THE INPUT:
= = = = = = =

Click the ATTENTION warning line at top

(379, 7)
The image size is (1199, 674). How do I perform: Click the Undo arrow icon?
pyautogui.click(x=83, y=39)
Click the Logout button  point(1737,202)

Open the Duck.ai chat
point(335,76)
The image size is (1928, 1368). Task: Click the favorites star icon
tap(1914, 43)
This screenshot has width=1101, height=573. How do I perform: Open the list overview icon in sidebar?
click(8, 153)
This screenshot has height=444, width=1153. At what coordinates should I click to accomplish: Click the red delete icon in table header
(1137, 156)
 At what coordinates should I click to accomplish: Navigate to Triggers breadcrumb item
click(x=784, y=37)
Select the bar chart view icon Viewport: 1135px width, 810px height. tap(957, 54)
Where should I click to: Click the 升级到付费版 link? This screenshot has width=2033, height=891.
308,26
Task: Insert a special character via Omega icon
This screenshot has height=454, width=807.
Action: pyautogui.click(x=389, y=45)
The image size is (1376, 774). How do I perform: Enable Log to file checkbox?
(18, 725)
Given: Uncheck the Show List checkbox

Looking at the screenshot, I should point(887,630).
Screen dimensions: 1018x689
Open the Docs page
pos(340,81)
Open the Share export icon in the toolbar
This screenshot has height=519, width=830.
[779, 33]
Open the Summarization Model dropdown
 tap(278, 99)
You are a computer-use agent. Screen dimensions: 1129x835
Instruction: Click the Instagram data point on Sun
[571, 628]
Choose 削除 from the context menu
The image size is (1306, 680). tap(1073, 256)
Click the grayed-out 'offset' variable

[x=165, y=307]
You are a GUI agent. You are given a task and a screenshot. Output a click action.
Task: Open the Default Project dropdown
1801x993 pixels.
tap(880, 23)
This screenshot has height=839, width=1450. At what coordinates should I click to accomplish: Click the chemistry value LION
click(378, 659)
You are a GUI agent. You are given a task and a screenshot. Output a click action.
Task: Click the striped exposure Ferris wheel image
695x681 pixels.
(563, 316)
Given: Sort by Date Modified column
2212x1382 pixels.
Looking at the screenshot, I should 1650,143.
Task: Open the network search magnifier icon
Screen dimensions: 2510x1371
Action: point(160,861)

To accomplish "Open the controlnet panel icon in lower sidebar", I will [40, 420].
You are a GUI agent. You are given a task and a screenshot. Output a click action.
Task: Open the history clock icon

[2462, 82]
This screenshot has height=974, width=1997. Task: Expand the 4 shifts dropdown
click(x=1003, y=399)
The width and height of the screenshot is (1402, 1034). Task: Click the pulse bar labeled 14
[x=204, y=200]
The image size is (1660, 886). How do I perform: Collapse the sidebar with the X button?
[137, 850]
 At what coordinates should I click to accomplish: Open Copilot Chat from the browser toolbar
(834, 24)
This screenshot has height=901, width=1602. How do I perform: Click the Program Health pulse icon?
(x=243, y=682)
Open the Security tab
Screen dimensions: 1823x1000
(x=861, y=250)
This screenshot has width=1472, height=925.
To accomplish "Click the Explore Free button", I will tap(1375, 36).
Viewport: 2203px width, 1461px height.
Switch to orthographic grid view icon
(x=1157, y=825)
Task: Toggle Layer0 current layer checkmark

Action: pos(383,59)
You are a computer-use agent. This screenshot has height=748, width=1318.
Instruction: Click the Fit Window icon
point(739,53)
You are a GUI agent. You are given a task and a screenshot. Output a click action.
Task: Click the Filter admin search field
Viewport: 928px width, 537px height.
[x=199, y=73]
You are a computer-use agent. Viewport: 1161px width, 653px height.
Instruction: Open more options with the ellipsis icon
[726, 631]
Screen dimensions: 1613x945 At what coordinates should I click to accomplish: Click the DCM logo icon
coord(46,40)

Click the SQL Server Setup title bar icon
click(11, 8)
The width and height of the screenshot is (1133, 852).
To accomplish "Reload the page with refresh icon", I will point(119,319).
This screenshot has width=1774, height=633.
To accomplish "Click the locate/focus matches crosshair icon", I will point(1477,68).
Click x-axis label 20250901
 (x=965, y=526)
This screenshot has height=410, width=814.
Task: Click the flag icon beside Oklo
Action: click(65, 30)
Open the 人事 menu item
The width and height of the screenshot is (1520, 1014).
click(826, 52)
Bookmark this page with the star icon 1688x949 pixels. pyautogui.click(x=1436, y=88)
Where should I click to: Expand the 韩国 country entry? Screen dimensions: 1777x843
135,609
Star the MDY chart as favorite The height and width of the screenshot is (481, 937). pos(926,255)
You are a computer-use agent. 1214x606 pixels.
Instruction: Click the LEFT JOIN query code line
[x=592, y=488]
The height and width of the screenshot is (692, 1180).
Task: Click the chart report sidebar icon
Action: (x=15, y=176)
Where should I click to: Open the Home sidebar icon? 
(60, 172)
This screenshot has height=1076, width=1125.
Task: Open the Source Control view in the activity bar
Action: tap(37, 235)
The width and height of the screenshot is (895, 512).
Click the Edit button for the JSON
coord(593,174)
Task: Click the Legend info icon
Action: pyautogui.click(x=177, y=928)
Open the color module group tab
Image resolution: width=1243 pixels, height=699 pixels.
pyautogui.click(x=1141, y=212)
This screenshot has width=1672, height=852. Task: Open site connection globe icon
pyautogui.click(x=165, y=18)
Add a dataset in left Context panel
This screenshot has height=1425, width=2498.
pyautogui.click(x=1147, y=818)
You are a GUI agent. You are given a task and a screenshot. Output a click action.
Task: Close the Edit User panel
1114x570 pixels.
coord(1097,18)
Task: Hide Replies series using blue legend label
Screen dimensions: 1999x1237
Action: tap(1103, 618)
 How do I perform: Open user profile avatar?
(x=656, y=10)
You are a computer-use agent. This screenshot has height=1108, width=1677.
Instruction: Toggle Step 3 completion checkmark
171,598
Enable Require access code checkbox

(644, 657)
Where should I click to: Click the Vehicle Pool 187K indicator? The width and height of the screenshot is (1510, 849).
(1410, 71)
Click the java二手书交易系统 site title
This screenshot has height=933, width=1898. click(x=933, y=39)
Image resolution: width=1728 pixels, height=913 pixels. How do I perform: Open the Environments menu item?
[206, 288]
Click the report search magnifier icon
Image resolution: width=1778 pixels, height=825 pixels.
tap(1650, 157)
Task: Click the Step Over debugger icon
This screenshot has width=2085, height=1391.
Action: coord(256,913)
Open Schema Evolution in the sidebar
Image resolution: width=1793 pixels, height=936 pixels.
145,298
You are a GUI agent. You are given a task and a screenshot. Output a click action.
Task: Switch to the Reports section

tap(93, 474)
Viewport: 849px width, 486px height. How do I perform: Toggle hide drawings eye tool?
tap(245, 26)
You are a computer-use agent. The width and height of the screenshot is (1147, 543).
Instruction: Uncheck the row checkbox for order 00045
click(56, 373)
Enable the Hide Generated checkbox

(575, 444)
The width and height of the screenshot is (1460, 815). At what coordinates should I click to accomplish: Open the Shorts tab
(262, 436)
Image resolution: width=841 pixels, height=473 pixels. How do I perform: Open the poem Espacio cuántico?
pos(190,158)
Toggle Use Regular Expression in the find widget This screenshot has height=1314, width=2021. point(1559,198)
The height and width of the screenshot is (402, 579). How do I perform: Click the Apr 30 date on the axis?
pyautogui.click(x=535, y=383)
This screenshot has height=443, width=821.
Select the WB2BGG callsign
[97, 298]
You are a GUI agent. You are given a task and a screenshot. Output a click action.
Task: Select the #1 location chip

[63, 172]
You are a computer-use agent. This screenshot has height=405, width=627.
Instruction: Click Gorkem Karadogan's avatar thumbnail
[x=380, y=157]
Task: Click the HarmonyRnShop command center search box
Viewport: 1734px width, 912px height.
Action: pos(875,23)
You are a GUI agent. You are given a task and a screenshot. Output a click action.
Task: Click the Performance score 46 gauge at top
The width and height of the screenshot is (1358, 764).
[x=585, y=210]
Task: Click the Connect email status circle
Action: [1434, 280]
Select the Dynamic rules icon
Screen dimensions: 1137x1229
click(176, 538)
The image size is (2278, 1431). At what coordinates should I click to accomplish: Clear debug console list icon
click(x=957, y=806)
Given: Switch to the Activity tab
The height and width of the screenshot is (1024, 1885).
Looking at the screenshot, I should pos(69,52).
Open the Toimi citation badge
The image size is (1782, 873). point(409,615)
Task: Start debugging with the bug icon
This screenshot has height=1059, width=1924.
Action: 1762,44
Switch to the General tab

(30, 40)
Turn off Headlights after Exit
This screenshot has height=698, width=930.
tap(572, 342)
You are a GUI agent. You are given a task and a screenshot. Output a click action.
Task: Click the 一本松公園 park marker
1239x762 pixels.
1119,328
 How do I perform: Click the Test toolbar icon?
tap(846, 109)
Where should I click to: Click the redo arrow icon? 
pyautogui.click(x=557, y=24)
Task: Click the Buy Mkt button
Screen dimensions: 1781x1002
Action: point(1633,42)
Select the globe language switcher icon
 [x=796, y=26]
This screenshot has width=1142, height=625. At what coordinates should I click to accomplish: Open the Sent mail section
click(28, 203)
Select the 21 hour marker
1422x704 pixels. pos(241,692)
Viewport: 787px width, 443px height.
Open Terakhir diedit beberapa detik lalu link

= = = = = = =

EXERCISE DETAILS: Write out every line of the preceding listing that contains "computer".

WRITTEN SOLUTION:
You are a computer-use agent. Screen dimensions: 1129x835
You are a computer-use agent. This screenshot has height=748, width=1318.
You are a computer-use agent. Viewport: 1161px width, 653px height.
You are a computer-use agent. 1214x606 pixels.
You are a computer-use agent. This screenshot has height=1108, width=1677.
You are a computer-use agent. The width and height of the screenshot is (1147, 543).
You are a computer-use agent. This screenshot has height=405, width=627.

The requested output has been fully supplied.